January 10, 2003

First, I really want to get a copy of the MindCandy DVD, but their page got slashdotted so it's offline. The only good thing about that is I got a nostalgia kick from the “NAID WILL RISE AGAIN” banner on one of the mirrors. But seriously, why can't these servers handle the load? I've been slashdotted and I've been farked and never had a problem…

The crazy script that's life today:

Bush: Iraq is in violation of the UN, he kicked out the weapons inspectors in 1998.

Iraq: Well, you pulled them out, and they weren't inspectors, they were the CIA.

Bush: If you don't let them back in and obey the UN, we'll invade!

Iraq: Ok, ok, we'll let them in.

Inspectors: We haven't found anything yet, Iraq appears to be largely disarmed.

Bush: That's proof! If you can't find weapons, that means they must be hiding them! Britain and the US know it, too bad the UN doesn't.

Britain: Well, actually, we don't have any evidence either. Please wait to invade until we have evidence.

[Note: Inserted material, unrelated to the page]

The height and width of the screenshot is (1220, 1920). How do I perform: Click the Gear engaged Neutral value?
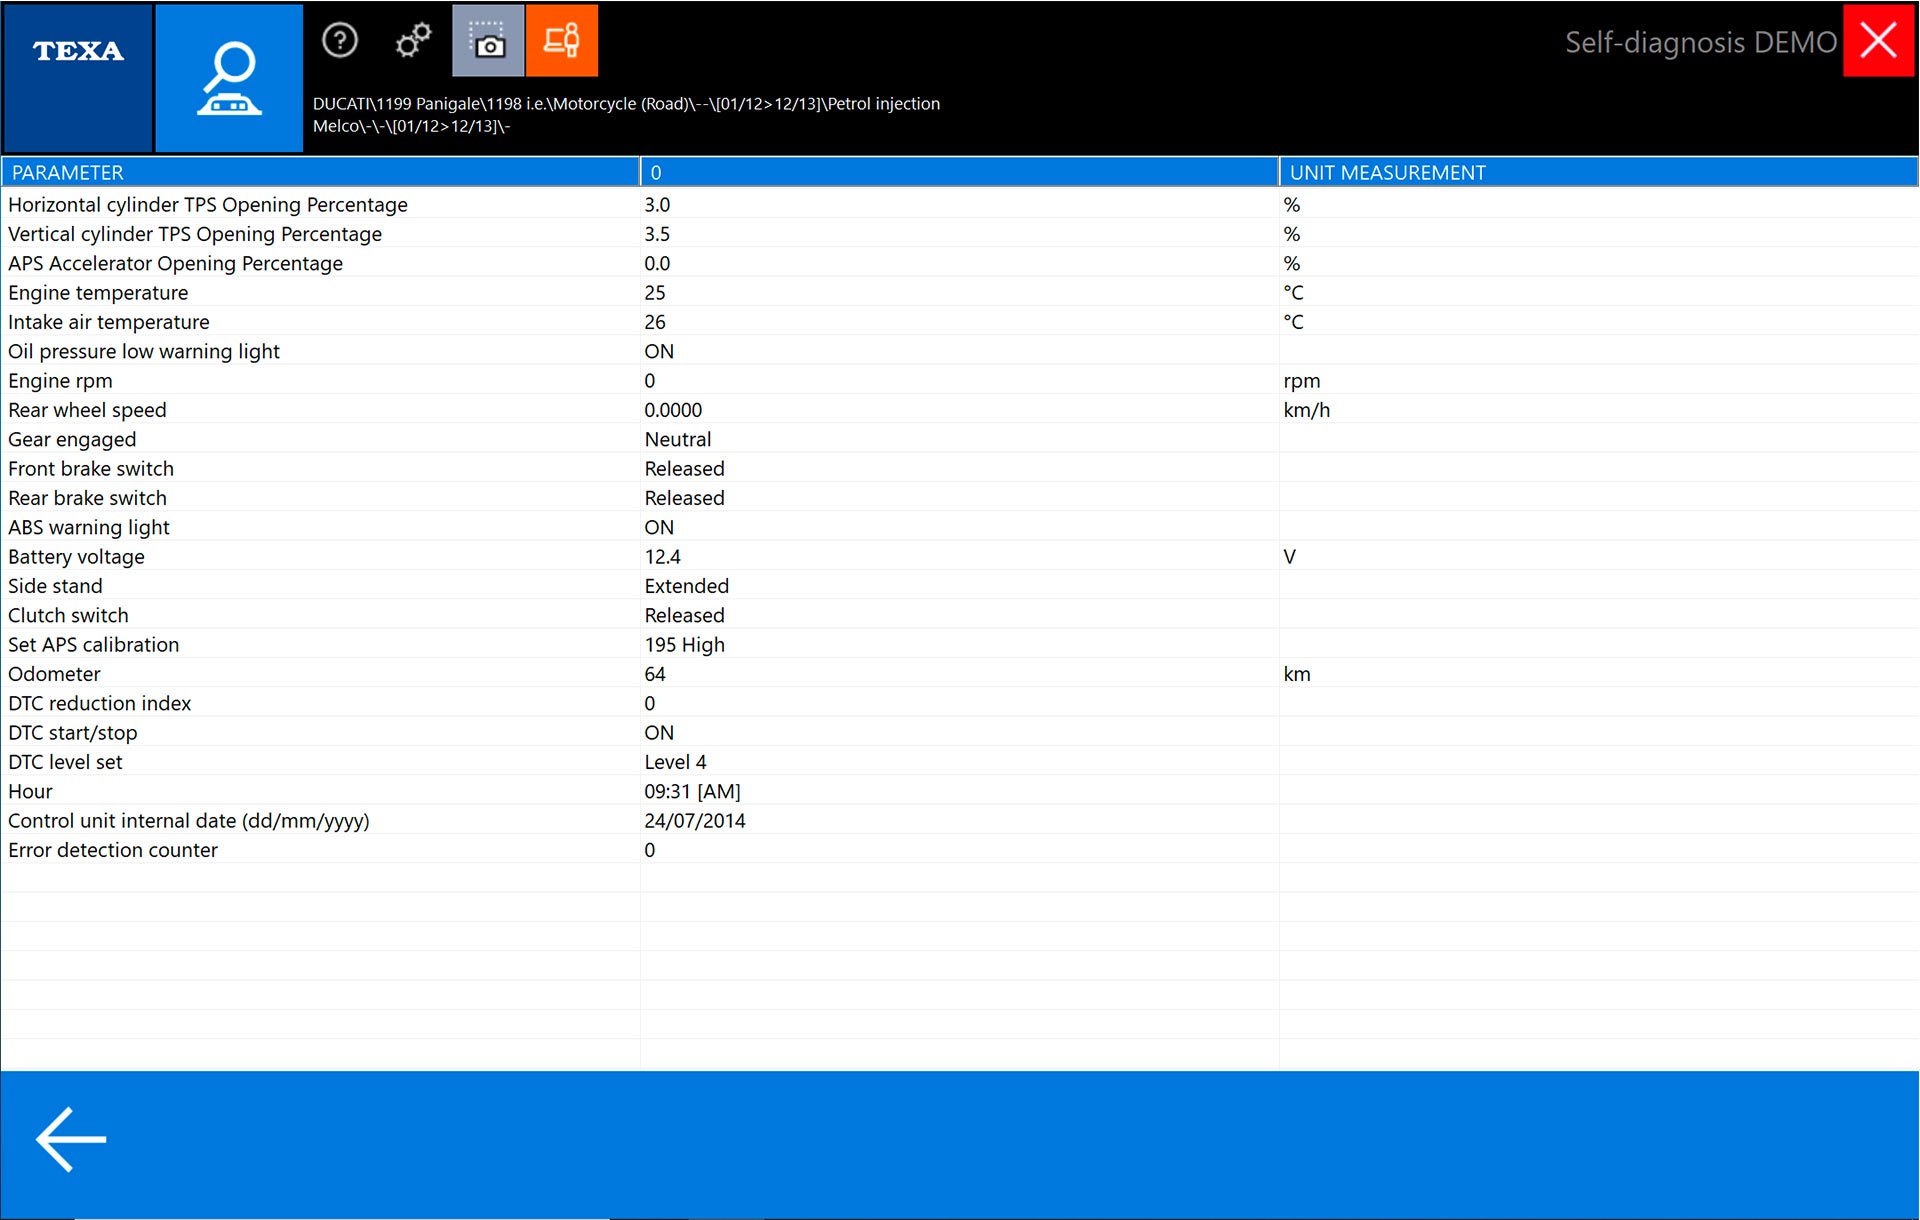(x=678, y=440)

Bush: Who cares. We're invading with or without evidence, and with or without UN approval. You might think that makes us a rogue state, but let me make things clear. Me and Ashcroft have one thing to say to any who doubt us: WE REPRESENT GOD, YOU FUCK.

Inspectors: Honestly, we haven't found anything.

Bush: We know that Iraq bought aluminum tubing, that can be used to make nukes!

UN Nuclear Agency: No, those tubes aren't for that. They're for rockets.

Bush: He'll use those rockets to launch chemical attacks on our troops!

Worrier: If you're saying Saddam has chemical weapons, won't our boys be in danger?

Bush: No! We're giving them all experimental vaccinations, don't worry.

Military: Well, actually we don't have enough to do that.

Bush: Yeah, but we've got the best medics in the world. Let's Roll!

Military: To be honest, we don't have enough medics either.

Bush: I'm sure we can pay a private contractor to do it for us.

Worrier: But we can't pay for the war already!

Bush: No worries, Iraq has oil. We'll use that to pay to invade them.

Worrier: I hear that North Korea has nukes that can incinerate Los Angeles. Why are you focusing on Iraq?

Bush: Don't worry, we've got the missile defense shield.

Scientists: Well actually it doesn't work… But no worries, we'll just skip the testing phase, so hopefully no one will figure it out until it's too late.

India: Hey, we just got some nuclear missiles too.

Pakistan: Small world! We did too. What a wonderful world this will be! We're naming ours “Ghauri”, after the Muslim warrior that defeated India in the 12th century. Bring it on!!!

Other than that, I recommend checking out Jon Cameron Mitchell's the sex film project… Maybe there are some folks here who'd like to usher in what may well be the future of filmmaking.

Wow Shannon, that's really annoying! What is it, 1997 on Geocities? Retroweb is NOT cool!